Milton Glaser: To Inform and Delight Review


Roman poet Horace said it best -- at least according to the famed New York graphic designer Milton Glaser. The purpose of art, for Horace, is to inform and delight. Glaser, the New York City renaissance man and founder of Milton Glaser Inc. is certainly the man to carry forth Horace's edict, with the caveat that in Glaser's hands an artist can inform and delight for money. Not that there's anything wrong with that.

If you are a starving artist who is trying to inform and delight without money, director Wendy Keys, formerly of the Film Society of Lincoln Center, will make you forget your hunger and suicidal urges, in her celebration of the life, work and times of New York City's eclectic force of public art and design work in the enthusiastic and breezy homage to Glaser called, appropriately enough, Milton Glaser: To Inform and Delight.

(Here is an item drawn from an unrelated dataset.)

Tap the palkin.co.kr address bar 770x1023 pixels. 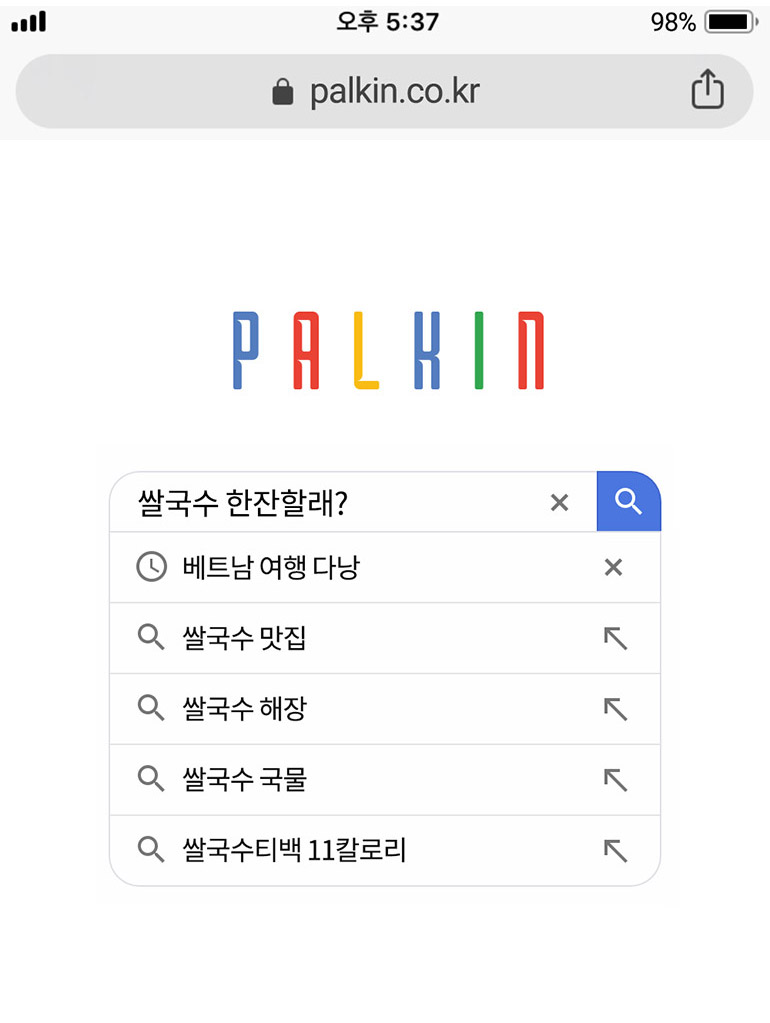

Anyone who has walked down a New York City street has encountered the work of Milton Glaser. His presence is more pervasive than the potholes, pneumatic drills, and dog shit. Glaser was the creator behind the I?NY campaign, the designer of the Grand Union supermarket logo, the brains behind the design of New York Magazine and the Fortune, the Brooklyn Brewery beer labels, and the big nose that lords over the street from the antipasto restaurant Trattoria dell'Arte across from Carnegie Hall. Hell, he even designed the famed Bob Dylan poster from the late sixties with Dylan in silhouette and his hair a colorful fruit salad cascade.

Milton Glaser: To Inform and Delight is mostly a hagiographic monologue by Glaser as Keys follows him around his New York haunts -- restaurants, his studio, his home, museums (one time she follows him down St. Marks Place so he can show her his childhood home, only to discover that it has been torn down). Keys loves the wide-angle lens and she frequently pushes it into his face so that his eyes get larger than life and it looks like he is about to gobble up the camera. But with a subject like Glaser, that is all you have to do. Glaser is personable, erudite and unpretentious, much like his artwork. Glaser holds court on his childhood and how he discovered his passion for drawing, his years at Cooper Union, the creation of New York Magazine, various art projects (Monet, Piero della Francesca), his years as The Underground Gourmet, his work on children's books with his wife Shirley, the evils of George W. Bush and his anti-Bush button designs ('W' Stands for Wrong), and even what a lousy cook his mother was. Glaser is backed up with commentary from numerous collaborators, friends, and family. Keys compliments all this with a crisp slideshow montage of all of Glaser's impressive projects, designs, posters, drawings and paintings. The quantity and depth of Glaser's work is awesome.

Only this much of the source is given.